The Temporal Fusion Transformer architecture (TFT) is an Sequence-to-Sequence model that combines static, historic and future available data to predict an univariate target. The method combines gating layers, an LSTM recurrent encoder, with and interpretable multi-head attention layer and a multi-step forecasting strategy decoder.

Parameters:
h: int, Forecast horizon.
input_size: int, autorregresive inputs size, y=[1,2,3,4] input_size=2 -> y_[t-2:t]=[1,2].
tgt_size: int=1, target size.
stat_exog_list: str list, static continuous columns.
hist_exog_list: str list, historic continuous columns.
futr_exog_list: str list, future continuous columns.
hidden_size: int, units of embeddings and encoders.
n_head: int=4, number of attention heads in temporal fusion decoder.
attn_dropout: float (0, 1), dropout of fusion decoder’s attention layer.
grn_activation: str, activation for the GRN module from [‘ReLU’, ‘Softplus’, ‘Tanh’, ‘SELU’, ‘LeakyReLU’, ‘Sigmoid’, ‘ELU’, ‘GLU’].
n_rnn_layers: int=1, number of RNN layers.
rnn_type: str=“lstm”, recurrent neural network (RNN) layer type from [“lstm”,“gru”].
one_rnn_initial_state:str=False, Initialize all rnn layers with the same initial states computed from static covariates.
dropout: float (0, 1), dropout of inputs VSNs.
loss: PyTorch module, instantiated train loss class from losses collection.
valid_loss: PyTorch module=loss, instantiated valid loss class from losses collection.
max_steps: int=1000, maximum number of training steps.
learning_rate: float=1e-3, Learning rate between (0, 1).
num_lr_decays: int=-1, Number of learning rate decays, evenly distributed across max_steps.
early_stop_patience_steps: int=-1, Number of validation iterations before early stopping.
val_check_steps: int=100, Number of training steps between every validation loss check.
batch_size: int, number of different series in each batch.
valid_batch_size: int=None, number of different series in each validation and test batch.
windows_batch_size: int=None, windows sampled from rolled data, default uses all.
inference_windows_batch_size: int=-1, number of windows to sample in each inference batch, -1 uses all.
start_padding_enabled: bool=False, if True, the model will pad the time series with zeros at the beginning, by input size.
step_size: int=1, step size between each window of temporal data.
scaler_type: str=‘robust’, type of scaler for temporal inputs normalization see temporal scalers.
random_seed: int, random seed initialization for replicability.
drop_last_loader: bool=False, if True TimeSeriesDataLoader drops last non-full batch.
alias: str, optional, Custom name of the model.
optimizer: Subclass of ‘torch.optim.Optimizer’, optional, user specified optimizer instead of the default choice (Adam).
optimizer_kwargs: dict, optional, list of parameters used by the user specified optimizer.
lr_scheduler: Subclass of ‘torch.optim.lr_scheduler.LRScheduler’, optional, user specified lr_scheduler instead of the default choice (StepLR).
lr_scheduler_kwargs: dict, optional, list of parameters used by the user specified lr_scheduler.
dataloader_kwargs: dict, optional, list of parameters passed into the PyTorch Lightning dataloader by the TimeSeriesDataLoader.
**trainer_kwargs: int, keyword trainer arguments inherited from PyTorch Lighning’s trainer.

References:
- Bryan Lim, Sercan O. Arik, Nicolas Loeff, Tomas Pfister, “Temporal Fusion Transformers for interpretable multi-horizon time series forecasting”*

3. TFT methods

TFT.fit

 TFT.fit (dataset, val_size=0, test_size=0, random_seed=None,
          distributed_config=None)

*Fit.

The fit method, optimizes the neural network’s weights using the initialization parameters (learning_rate, windows_batch_size, …) and the loss function as defined during the initialization.
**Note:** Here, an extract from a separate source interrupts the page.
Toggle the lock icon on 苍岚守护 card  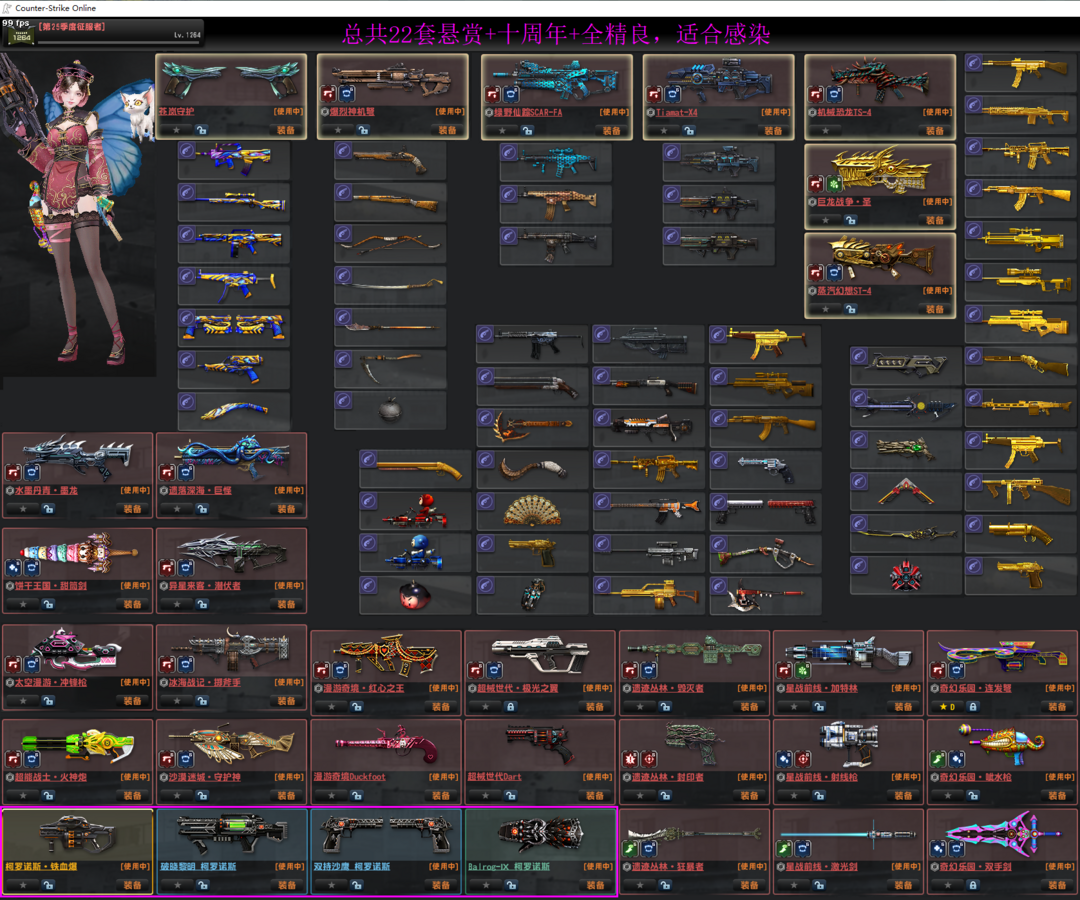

Within fit we use a PyTorch Lightning Trainer that inherits the initialization’s self.trainer_kwargs, to customize its inputs, see PL’s trainer arguments.

The method is designed to be compatible with SKLearn-like classes and in particular to be compatible with the StatsForecast library.

By default the model is not saving training checkpoints to protect disk memory, to get them change enable_checkpointing=True in __init__.

Parameters:
dataset: NeuralForecast’s TimeSeriesDataset, see documentation.
val_size: int, validation size for temporal cross-validation.
random_seed: int=None, random_seed for pytorch initializer and numpy generators, overwrites model.__init__’s.
test_size: int, test size for temporal cross-validation.
*

TFT.predict

 TFT.predict (dataset, test_size=None, step_size=1, random_seed=None,
              quantiles=None, **data_module_kwargs)

*Predict.

Neural network prediction with PL’s Trainer execution of predict_step.

Parameters:
dataset: NeuralForecast’s TimeSeriesDataset, see documentation.
test_size: int=None, test size for temporal cross-validation.
step_size: int=1, Step size between each window.
random_seed: int=None, random_seed for pytorch initializer and numpy generators, overwrites model.__init__’s.
quantiles: list of floats, optional (default=None), target quantiles to predict.
**data_module_kwargs: PL’s TimeSeriesDataModule args, see documentation.*

source

TFT.feature_importances,

 TFT.feature_importances, ()

*Compute the feature importances for historical, future, and static features.

Returns: dict: A dictionary containing the feature importances for each feature type. The keys are ‘hist_vsn’, ‘future_vsn’, and ‘static_vsn’, and the values are pandas DataFrames with the corresponding feature importances.*

source

TFT.attention_weights

 TFT.attention_weights ()

*Batch average attention weights

Returns: np.ndarray: A 1D array containing the attention weights for each time step.*

source

TFT.attention_weights

 TFT.attention_weights ()

*Batch average attention weights

Returns: np.ndarray: A 1D array containing the attention weights for each time step.*

source

TFT.feature_importance_correlations

 TFT.feature_importance_correlations ()

*Compute the correlation between the past and future feature importances and the mean attention weights.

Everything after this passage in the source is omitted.